> [YOUR INSTRUCTIONS]:
Look for the word "checkbox" in the material below. Copy each line that has it.

> [MATERIAL FOR THIS EXERCISE]:
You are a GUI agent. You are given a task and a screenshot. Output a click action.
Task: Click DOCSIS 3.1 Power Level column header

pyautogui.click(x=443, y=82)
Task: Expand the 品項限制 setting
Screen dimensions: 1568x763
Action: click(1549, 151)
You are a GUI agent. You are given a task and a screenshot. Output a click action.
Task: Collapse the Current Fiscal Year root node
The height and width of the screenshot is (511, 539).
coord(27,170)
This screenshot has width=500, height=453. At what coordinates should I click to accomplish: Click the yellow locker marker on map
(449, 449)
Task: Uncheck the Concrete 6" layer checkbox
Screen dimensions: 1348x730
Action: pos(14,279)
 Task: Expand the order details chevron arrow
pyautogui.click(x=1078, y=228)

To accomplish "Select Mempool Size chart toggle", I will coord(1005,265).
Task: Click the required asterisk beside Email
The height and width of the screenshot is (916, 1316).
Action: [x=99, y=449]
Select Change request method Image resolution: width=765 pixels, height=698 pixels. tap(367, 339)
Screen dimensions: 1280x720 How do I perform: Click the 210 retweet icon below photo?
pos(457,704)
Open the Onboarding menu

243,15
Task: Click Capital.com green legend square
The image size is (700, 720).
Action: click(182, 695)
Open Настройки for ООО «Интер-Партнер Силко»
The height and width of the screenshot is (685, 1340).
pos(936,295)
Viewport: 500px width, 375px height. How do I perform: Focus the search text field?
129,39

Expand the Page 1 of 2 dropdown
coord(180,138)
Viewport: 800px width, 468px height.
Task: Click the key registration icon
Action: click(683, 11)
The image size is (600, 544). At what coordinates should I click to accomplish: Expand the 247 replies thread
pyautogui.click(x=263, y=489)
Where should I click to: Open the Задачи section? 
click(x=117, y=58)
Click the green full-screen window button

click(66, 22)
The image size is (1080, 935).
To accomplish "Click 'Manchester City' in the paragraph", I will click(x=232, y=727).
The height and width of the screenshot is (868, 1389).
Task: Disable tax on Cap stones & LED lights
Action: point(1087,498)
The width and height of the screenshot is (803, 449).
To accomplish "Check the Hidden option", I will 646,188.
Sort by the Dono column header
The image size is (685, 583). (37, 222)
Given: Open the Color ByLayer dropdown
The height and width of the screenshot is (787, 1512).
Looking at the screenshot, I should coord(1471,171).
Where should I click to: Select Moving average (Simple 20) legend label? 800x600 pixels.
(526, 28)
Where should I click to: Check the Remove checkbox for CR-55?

> [EXERCISE RESULT]:
Task: Uncheck the Concrete 6" layer checkbox
Where should I click to: Check the Remove checkbox for CR-55?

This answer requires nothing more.